By “focused” I mean tackle something head on; the more secret sauce, tricks, code samples, operator costs, or demonstrable metrics against a defined problem the better.  This month is for the gear heads.  Don’t wimp out by avoiding hints, plans, or guides.  General practice is for wusses.  Write something that’ll either go BIG or flame out half-way down the track.  Drag racers aren’t grocery getters.  If your post begins with the phrase… should be implemented with caution – you’re doing it right.  If you’re an SSIS, SSDT, SSRS person – we’ve got a funny car division for you too.  Tell us edge cases where you’ve make your stuff scream.

Need some ideas?

  • Tackle a non set based problem you’ve improved in the wild
  • Discuss hardware settings or IO – anyone using a flash array?
  • Got a solution to a niche wait type?
  • Tackle indexing edges (good or bad)
  • Columnstore !!!
  • Hash buckets !!!
  • Parallelism !!!
  • Break down and improve a peculiar query plan operator

T-SQL Tuesday #063 – How Do You Manage Security?

Invitation and roundup from Ken Fisher.

I’m your host Kenneth Fisher and this month I’d thought we might talk about security. Security is one of those subjects that most DBAs have to deal with regardless of specialty.

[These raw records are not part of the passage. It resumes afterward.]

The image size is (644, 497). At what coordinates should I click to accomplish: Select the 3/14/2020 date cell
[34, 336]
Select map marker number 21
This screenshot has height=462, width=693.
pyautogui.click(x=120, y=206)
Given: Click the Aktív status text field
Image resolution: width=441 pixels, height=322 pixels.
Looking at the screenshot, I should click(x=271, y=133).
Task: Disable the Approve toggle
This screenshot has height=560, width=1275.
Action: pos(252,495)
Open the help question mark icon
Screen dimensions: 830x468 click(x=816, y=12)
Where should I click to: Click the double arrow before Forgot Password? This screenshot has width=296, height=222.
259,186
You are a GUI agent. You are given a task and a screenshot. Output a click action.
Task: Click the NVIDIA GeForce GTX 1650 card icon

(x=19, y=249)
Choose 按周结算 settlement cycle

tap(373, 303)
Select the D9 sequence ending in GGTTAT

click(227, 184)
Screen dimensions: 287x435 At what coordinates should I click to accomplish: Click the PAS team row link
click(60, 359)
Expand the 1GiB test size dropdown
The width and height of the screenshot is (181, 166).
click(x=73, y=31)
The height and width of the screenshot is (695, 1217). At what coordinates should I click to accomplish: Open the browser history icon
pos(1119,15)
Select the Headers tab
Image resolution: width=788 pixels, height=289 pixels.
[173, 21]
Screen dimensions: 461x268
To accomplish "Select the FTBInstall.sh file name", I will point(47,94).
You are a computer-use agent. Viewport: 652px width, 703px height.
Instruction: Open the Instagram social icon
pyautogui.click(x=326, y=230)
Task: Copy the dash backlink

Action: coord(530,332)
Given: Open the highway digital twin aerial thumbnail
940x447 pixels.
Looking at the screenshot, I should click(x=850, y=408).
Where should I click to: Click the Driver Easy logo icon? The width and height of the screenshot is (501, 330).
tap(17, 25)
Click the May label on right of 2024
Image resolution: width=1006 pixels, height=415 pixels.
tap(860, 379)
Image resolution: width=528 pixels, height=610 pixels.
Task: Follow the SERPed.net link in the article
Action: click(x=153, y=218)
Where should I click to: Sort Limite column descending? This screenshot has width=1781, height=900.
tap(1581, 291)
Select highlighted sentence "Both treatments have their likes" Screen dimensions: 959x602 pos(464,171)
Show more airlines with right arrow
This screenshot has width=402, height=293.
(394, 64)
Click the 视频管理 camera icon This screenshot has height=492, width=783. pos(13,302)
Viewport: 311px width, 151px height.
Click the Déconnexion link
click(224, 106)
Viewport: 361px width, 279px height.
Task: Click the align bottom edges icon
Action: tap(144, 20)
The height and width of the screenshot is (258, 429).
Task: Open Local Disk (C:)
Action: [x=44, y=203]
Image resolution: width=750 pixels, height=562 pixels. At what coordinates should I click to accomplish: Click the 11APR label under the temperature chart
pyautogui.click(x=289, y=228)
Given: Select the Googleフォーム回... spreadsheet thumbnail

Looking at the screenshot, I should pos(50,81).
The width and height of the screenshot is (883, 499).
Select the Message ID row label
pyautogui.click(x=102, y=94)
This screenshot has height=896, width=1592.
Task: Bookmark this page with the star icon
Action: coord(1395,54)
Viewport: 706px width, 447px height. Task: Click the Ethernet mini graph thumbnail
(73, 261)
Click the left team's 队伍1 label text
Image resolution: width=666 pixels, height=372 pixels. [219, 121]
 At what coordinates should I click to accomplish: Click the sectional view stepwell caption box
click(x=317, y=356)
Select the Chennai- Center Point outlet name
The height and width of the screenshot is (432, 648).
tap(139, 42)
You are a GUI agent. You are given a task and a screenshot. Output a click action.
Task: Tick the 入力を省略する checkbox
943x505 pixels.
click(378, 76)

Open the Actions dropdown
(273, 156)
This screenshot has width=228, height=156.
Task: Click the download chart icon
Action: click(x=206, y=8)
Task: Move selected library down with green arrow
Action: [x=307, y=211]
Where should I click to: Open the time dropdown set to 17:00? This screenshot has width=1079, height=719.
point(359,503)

So as something we all have to work with at some point or another what are some tips you’d like to share? What’s the best security design? You’ve picked up a legacy system and the security is awful, how do you fix it? Any great tools out there you’d like to share? Hate it or love it I’m betting we all have something to say.

T-SQL Tuesday #062 – HealthySQL

Invitation and Roundup from Robert Pearl.

So, let’s get this blog party started, and kick off our international Healthy SQL campaign. Let’s spread the word to anyone and everyone managing a SQL Server Database infrastructure of the necessity to perform regular health checks on each SQL Server and repeat often.  The purpose here is to get database professionals, to ensure that all their SQL Servers are healthy, and can pass a health check. It also means that you can prove this (to heaven forbid, auditors), and back it up with documentation.

If you want to excel in your career as a data professional or DBA, then you need to be concerned about your companies’ SQLFitness.  Therefore, I am inviting all of you, to blog about your T-SQL Resolution, and describe what it is that you will do this year to make sure your SQL Servers are healthy and fit.  Now, it’s ok to ponder Healthy SQL in the abstract, but we’re looking for some technical tips on things a DBA should do to keep your SQL Servers performing well.

It could be something as simple as implementing a new monitoring software or script, updating all your SQL Servers to the latest version or service pack, setting up maintenance and optimization jobs, HA/DR, creating a performance baseline, capturing performance stats, (ie: DMV automation scripts, or MDW), a checklist ,etc.  Sky is the limit, as long as you can contribute something to the SQLCommunity that can be used in the effort to ensure SQL Fitness.